EXERCISE REQUIREMENTS :: Across the whole listing, filter for the string "will" and copy every line that has it.

-- DATA FOR THE TASK follows --

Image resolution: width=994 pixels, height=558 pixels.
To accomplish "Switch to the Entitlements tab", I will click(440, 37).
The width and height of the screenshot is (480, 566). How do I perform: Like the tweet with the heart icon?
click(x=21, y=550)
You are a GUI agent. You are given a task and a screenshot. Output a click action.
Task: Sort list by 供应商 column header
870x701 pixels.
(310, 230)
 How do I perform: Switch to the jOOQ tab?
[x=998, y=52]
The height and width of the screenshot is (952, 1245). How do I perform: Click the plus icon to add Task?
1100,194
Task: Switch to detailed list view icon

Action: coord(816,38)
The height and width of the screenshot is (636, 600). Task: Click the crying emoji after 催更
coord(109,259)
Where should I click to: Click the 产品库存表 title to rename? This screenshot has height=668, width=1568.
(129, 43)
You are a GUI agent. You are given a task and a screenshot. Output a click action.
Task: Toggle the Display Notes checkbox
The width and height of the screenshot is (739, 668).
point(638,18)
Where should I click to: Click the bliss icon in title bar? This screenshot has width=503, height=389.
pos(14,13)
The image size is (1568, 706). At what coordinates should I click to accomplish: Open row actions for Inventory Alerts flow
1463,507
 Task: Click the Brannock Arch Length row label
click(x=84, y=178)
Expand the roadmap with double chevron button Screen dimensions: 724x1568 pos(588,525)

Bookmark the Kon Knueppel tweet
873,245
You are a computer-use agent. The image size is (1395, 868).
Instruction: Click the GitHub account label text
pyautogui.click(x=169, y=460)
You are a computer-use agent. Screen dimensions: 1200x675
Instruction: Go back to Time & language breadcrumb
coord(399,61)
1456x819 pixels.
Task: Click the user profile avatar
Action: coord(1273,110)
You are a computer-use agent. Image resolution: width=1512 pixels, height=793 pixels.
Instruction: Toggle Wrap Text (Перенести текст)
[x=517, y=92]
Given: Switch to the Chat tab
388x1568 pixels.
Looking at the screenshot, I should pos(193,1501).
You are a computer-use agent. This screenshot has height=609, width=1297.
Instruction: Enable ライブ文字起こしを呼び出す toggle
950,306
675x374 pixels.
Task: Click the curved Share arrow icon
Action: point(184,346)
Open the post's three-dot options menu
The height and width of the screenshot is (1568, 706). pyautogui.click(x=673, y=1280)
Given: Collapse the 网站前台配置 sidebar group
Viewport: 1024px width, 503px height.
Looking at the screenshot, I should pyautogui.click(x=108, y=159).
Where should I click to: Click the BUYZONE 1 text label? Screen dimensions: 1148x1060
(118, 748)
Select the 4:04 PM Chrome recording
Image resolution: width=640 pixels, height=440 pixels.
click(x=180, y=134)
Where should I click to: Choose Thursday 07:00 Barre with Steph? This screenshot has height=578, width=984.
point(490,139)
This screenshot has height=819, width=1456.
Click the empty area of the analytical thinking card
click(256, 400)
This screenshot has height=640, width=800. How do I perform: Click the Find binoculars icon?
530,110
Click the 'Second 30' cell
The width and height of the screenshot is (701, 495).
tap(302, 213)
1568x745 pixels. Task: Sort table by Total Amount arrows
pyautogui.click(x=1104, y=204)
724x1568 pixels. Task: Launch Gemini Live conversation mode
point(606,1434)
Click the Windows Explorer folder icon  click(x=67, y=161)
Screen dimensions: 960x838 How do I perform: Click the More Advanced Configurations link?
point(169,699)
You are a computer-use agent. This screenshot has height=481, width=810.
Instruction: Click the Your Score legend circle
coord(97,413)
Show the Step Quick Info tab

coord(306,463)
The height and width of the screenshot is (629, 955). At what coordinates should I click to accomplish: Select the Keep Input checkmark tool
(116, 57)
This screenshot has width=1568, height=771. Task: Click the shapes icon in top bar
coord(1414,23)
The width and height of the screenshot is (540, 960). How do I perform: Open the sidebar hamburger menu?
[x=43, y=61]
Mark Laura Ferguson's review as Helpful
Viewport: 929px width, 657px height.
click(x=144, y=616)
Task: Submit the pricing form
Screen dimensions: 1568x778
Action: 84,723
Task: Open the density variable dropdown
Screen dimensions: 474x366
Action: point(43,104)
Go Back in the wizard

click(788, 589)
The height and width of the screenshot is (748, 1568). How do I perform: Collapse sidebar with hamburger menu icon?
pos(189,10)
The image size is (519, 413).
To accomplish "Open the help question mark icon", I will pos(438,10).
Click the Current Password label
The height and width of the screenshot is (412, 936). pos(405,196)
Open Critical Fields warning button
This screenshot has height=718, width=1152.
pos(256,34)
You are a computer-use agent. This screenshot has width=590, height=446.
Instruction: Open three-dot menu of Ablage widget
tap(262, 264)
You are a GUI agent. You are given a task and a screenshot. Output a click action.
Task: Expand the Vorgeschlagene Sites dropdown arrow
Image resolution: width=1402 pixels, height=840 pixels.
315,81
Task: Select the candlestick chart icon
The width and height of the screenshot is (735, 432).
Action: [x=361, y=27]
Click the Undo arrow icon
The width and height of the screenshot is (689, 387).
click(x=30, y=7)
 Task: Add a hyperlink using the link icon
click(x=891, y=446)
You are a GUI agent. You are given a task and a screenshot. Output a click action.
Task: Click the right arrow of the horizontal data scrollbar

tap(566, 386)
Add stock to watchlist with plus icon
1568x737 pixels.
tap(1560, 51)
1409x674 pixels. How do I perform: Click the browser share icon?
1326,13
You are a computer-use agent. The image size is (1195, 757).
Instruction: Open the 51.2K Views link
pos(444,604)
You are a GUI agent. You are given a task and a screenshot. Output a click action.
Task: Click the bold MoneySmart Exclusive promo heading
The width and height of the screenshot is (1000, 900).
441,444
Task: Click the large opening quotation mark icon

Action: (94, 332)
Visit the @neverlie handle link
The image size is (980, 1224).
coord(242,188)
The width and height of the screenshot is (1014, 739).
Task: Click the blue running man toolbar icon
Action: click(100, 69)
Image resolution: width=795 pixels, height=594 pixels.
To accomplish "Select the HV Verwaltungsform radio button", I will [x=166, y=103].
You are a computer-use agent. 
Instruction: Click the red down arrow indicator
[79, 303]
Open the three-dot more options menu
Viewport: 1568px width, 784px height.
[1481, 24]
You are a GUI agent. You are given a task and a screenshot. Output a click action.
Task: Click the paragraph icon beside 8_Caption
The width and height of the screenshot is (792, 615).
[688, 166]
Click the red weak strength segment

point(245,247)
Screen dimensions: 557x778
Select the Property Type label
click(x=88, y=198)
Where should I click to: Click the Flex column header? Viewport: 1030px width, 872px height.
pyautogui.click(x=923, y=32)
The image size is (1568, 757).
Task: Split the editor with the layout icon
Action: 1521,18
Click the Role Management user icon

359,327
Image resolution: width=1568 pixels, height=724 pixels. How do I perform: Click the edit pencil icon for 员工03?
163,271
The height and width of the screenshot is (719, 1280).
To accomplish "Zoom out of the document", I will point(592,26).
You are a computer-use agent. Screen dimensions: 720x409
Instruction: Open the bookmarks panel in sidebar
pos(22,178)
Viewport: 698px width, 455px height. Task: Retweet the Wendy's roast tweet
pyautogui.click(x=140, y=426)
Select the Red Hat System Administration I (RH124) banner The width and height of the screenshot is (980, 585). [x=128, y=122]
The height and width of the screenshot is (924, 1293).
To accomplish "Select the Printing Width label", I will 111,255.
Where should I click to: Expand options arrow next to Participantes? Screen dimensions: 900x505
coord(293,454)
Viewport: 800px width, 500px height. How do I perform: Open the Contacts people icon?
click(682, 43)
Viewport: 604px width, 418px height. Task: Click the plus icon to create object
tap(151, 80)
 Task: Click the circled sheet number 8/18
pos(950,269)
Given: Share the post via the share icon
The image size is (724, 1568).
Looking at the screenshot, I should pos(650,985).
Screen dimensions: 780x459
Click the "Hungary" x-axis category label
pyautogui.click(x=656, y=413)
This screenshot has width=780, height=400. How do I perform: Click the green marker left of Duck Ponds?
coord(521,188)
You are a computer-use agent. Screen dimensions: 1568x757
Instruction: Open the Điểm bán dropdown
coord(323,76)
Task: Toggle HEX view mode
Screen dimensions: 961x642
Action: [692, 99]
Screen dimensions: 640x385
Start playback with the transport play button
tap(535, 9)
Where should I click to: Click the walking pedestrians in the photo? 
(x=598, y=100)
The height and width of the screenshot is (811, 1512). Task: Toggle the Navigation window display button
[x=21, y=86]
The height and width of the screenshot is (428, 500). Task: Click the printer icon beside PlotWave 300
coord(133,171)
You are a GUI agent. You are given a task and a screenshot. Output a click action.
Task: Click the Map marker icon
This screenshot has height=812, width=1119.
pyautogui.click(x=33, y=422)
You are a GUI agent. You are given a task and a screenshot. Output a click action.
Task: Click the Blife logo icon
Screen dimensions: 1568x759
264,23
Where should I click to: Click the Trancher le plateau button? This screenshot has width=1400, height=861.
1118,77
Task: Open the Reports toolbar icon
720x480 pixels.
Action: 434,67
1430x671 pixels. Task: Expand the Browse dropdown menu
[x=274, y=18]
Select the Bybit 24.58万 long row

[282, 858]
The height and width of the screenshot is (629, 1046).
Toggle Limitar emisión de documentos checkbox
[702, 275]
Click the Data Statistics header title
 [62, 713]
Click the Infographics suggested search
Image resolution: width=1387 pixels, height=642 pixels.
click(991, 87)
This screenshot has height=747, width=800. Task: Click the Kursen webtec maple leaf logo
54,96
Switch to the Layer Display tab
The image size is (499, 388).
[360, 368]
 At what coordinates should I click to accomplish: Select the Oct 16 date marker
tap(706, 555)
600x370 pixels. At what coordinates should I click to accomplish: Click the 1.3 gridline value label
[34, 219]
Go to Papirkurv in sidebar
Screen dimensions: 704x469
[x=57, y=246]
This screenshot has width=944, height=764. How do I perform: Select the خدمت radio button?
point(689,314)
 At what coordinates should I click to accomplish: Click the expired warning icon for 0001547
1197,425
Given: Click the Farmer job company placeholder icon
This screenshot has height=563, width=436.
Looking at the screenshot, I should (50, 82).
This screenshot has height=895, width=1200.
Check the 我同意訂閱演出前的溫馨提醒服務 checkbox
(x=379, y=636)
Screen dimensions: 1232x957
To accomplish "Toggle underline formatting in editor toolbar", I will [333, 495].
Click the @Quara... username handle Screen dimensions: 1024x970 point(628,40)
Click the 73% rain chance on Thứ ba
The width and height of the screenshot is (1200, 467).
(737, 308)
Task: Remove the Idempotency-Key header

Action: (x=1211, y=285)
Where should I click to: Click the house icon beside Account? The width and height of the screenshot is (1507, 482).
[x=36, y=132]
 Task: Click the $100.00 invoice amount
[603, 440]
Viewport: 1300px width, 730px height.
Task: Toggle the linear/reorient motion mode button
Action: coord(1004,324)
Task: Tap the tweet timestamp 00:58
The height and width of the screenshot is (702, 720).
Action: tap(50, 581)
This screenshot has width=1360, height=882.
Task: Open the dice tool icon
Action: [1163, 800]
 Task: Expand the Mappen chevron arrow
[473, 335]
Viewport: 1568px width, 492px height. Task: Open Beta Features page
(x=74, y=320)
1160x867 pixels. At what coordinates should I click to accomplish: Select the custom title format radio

-- DATA FOR THE TASK concluded --

RESPONSE TO THIS EXERCISE ::
To accomplish "Switch to the Entitlements tab", I will click(440, 37).
To accomplish "Open the help question mark icon", I will pos(438,10).
To accomplish "Select the HV Verwaltungsform radio button", I will [x=166, y=103].
To accomplish "Zoom out of the document", I will point(592,26).
To accomplish "Select the Printing Width label", I will 111,255.
To accomplish "Toggle underline formatting in editor toolbar", I will [333, 495].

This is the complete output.